Toter hat "zu dunkle Haut und Schnurrbart"
Leiche im Irak wohl nicht der verschleppte Japaner

Bei einer im Irak entdeckten Leiche handelt es sich nach Polizeiangaben wahrscheinlich nicht um den von einer Extremistengruppe verschleppten Japaner.

HB TIKRIT. In Medienberichten war spekuliert worden, der Tote sei der Japaner Shosei Koda, den die Gruppe des Al-Kaida-Verbündeten Abu Mussab al-Sarkaui entführt hatte. Die Polizei gab an, der Tote habe dunkle Haut und trage einen Schnurrbart, was nicht zur Personenbeschreibung des Entführungsopfers passe. Der Mann sei mit einem weißen Hemd und weiten Hosen bekleidet, wie sie in Indien und Pakistan üblich sind, hieß es weiter. Die Leiche weise mehrere Schusswunden und Hautabschürfungen auf, die von Fesseln stammen könnten. Der Tote war nahe der Stadt Tikrit 175 Kilometer nördlich von Bagdad gefunden worden.
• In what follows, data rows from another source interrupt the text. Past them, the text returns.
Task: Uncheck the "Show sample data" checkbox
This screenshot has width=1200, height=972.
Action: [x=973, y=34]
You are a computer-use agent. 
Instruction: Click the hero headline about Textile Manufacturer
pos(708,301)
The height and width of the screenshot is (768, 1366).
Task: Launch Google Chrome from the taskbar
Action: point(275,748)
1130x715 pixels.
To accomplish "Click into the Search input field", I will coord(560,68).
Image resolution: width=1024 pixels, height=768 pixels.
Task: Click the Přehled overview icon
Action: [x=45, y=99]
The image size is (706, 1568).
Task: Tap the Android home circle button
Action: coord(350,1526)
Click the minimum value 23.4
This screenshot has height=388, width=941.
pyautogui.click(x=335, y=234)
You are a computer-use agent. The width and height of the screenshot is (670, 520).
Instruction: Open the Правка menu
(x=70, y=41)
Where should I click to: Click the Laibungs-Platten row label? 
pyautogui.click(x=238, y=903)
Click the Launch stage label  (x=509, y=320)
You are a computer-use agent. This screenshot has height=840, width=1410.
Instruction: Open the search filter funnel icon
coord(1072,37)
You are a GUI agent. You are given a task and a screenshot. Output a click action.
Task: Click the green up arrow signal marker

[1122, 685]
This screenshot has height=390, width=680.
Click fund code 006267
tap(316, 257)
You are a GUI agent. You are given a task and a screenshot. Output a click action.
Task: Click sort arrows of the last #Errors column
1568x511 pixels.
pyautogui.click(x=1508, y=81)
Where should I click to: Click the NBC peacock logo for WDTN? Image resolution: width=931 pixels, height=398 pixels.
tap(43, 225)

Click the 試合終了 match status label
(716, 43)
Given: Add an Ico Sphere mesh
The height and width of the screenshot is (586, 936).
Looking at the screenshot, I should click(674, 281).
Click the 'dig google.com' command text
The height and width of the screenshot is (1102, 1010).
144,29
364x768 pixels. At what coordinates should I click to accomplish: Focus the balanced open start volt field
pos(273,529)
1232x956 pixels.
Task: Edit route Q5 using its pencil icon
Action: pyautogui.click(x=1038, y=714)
Die Entführer des Japaners hatten am Donnerstag im Internet mit der Enthauptung des 24-Jährigen gedroht, sollte Japan nicht binnen 48 Stunden einem Abzug seiner im Irak stationierten Truppen zustimmen. Der japanische Ministerpräsident Junichiro Koizumi hatte den Abzug der 550 im Südirak stationierten Soldaten jedoch abgelehnt.